SOURCE EXTRACT:
_____

How do steps in different languages share data?

Through set_env. Inside execute_sequence, the docstring for the tool spells it out: return a JSON object shaped like {set_env: {key: value}} from any run_command step, and the runtime stores those keys for the rest of the sequence. Subsequent steps reference them as {{key}} substitutions in tool args, or as bare variable names in conditional expressions. There is even a small fallback parser at server.rs line 663 (parse_set_env_from_script) that scans simple return-shaped scripts when the structured response is missing. You can run a PowerShell step that emits {set_env: {invoiceId: 'INV-2031'}}, then a JavaScript step that reads invoiceId without re-querying the source.

Which Windows shells are supported when I do not want the SDK injected?

When you omit the engine field and pass shell instead, the supported values on Windows are powershell, pwsh, cmd, bash (Git Bash or WSL), and sh. The default on Windows is powershell. The dispatcher at crates/terminator-mcp-agent/src/server.rs line 4830 picks the right invocation: cmd /c for cmd, bash -c for bash and sh, and a direct command line for PowerShell. timeout_ms defaults to 120000 ms (two minutes) and 0 means no timeout. Working directory is honored per shell with the right cd syntax (cd /d for cmd, cd ' ' for PowerShell).

_____

[Saved data entries]
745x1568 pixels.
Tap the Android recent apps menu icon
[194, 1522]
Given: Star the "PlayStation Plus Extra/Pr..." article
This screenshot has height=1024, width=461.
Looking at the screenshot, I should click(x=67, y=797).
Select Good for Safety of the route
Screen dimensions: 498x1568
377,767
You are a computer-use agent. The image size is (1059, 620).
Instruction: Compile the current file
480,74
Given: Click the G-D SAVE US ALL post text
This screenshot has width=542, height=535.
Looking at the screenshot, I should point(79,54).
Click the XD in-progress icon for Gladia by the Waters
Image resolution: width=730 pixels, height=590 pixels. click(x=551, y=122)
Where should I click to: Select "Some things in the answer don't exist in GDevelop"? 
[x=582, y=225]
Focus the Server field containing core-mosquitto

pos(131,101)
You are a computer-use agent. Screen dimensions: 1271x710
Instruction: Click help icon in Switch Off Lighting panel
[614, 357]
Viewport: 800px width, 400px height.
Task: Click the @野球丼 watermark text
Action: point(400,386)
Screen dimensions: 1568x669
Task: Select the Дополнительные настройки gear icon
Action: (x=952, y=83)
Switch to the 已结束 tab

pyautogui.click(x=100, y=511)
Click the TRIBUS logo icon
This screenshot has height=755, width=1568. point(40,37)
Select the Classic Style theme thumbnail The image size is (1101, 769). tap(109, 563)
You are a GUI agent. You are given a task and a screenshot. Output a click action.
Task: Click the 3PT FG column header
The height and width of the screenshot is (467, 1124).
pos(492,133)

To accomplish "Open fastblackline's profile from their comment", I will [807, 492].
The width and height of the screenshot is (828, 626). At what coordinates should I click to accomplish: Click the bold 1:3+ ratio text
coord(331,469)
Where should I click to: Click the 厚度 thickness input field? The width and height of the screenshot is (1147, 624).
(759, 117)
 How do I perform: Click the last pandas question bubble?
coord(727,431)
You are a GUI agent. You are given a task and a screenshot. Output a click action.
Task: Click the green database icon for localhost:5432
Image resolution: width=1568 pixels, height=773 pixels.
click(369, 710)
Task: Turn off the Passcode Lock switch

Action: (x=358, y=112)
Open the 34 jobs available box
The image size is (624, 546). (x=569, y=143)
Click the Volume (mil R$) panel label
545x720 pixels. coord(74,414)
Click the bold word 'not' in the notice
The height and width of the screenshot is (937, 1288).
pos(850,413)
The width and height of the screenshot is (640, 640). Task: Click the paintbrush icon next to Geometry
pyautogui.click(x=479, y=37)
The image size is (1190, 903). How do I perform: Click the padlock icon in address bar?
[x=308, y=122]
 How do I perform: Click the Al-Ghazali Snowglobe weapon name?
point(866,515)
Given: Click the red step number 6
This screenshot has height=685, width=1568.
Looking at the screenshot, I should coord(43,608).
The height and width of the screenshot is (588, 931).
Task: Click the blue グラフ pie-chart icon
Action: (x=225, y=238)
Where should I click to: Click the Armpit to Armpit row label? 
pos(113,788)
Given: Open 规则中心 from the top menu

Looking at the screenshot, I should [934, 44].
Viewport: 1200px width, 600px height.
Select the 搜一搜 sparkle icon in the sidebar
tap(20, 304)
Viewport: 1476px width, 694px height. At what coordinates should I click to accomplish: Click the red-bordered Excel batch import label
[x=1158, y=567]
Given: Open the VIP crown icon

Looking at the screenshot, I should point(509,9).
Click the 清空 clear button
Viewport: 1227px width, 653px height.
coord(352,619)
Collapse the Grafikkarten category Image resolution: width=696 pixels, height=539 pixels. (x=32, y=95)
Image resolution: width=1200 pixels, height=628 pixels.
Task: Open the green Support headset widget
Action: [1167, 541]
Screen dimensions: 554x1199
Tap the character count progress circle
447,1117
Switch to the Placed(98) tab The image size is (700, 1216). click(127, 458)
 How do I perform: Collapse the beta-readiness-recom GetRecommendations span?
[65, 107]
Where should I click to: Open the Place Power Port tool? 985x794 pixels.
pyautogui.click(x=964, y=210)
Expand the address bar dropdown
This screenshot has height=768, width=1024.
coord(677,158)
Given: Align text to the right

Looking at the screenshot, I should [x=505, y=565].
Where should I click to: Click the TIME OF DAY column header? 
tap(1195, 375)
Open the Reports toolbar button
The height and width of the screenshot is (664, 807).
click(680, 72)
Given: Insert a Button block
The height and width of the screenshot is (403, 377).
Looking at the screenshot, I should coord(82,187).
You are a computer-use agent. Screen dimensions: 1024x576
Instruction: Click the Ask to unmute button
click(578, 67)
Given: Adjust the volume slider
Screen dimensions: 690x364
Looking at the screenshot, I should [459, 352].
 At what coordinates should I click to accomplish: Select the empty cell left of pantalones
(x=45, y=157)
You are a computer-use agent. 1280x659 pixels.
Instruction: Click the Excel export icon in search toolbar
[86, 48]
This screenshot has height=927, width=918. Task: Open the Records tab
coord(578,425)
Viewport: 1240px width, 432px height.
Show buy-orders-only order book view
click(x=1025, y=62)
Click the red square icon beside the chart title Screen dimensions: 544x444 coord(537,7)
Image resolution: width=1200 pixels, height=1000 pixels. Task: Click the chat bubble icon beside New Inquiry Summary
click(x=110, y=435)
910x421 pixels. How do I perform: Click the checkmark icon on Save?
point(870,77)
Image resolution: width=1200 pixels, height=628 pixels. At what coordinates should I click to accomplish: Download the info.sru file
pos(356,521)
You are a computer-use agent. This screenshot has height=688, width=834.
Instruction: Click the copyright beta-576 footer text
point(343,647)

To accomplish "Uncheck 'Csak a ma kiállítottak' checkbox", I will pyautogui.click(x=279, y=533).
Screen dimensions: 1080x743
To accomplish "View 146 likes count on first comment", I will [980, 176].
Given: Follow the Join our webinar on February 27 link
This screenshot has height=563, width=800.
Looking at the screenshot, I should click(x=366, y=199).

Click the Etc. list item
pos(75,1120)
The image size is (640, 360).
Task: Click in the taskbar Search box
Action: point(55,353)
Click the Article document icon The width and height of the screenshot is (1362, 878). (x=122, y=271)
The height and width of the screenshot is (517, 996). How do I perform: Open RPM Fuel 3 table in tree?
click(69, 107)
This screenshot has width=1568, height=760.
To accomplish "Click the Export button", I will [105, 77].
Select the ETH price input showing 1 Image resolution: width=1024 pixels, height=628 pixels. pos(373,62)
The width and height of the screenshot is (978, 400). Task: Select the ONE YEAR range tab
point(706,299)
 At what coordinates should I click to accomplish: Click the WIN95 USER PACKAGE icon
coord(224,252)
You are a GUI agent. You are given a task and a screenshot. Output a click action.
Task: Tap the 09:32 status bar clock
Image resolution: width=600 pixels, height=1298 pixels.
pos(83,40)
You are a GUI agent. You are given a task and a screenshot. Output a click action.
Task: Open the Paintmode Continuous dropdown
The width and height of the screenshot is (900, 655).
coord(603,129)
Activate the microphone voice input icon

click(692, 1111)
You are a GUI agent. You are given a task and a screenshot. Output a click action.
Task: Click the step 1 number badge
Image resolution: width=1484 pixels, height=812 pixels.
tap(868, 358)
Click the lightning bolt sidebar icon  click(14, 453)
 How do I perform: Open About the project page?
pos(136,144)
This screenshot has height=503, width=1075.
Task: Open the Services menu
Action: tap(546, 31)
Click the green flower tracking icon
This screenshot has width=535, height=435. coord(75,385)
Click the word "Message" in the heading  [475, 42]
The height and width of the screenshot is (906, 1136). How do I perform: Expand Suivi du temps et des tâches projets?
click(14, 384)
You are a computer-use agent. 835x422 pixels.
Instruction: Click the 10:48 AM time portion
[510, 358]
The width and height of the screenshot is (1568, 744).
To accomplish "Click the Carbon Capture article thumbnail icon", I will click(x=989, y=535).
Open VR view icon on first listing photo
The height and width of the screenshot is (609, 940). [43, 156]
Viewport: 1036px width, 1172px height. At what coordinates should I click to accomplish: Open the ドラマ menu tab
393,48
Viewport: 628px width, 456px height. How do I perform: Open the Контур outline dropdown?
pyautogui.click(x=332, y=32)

_____

ASSIGNMENT A: In the source extract, what is the default value of timeout_ms?
ASSIGNMENT B: Copy the source extract word for word, starting at "How do steps" and ending at "re-querying the source.".
ASSIGNMENT C: Continue the source extract from the point where it stops.

REPLY A: 120000 ms (two minutes).

REPLY B:
How do steps in different languages share data?

Through set_env. Inside execute_sequence, the docstring for the tool spells it out: return a JSON object shaped like {set_env: {key: value}} from any run_command step, and the runtime stores those keys for the rest of the sequence. Subsequent steps reference them as {{key}} substitutions in tool args, or as bare variable names in conditional expressions. There is even a small fallback parser at server.rs line 663 (parse_set_env_from_script) that scans simple return-shaped scripts when the structured response is missing. You can run a PowerShell step that emits {set_env: {invoiceId: 'INV-2031'}}, then a JavaScript step that reads invoiceId without re-querying the source.

REPLY C:
Can I run a workflow file mixing engines from a single MCP call?

Yes. execute_sequence takes a workflow definition (inline, file path, or URL pointing at a .yaml/.json) and dispatches each step through the same run_command machinery. So step 1 can be {run: 'Get-Service Spooler | Select-Object -ExpandProperty Status', shell: 'powershell'}, step 2 can be {engine: 'javascript', run: 'await desktop.locator(...).first().click()'}, step 3 can be {engine: 'python', run: 'import json; print(json.dumps({...}))'}. Variables flow with {{name}} substitution. Failed steps can return rich diagnostics that the LLM uses to patch the workflow and retry. The single MCP entry point keeps the AI assistant in the loop end to end.

What is the difference between run and script_file?

Both fields live on RunCommandArgs in crates/terminator-mcp-agent/src/utils.rs at line 963. run is inline source code as a string. script_file is a path to a file on disk. Exactly one of the two must be provided. When script_file is used, the resolver tries scripts_base_path first, then the workflow directory, then the path as-is. Reading the file fails fast with a clear error and the list of resolution attempts. This is the part that lets a workflow author keep larger scripts on disk under version control and reference them by name from a YAML, instead of stuffing 200 lines of TypeScript into a YAML string.

Does the script have access to environment variables?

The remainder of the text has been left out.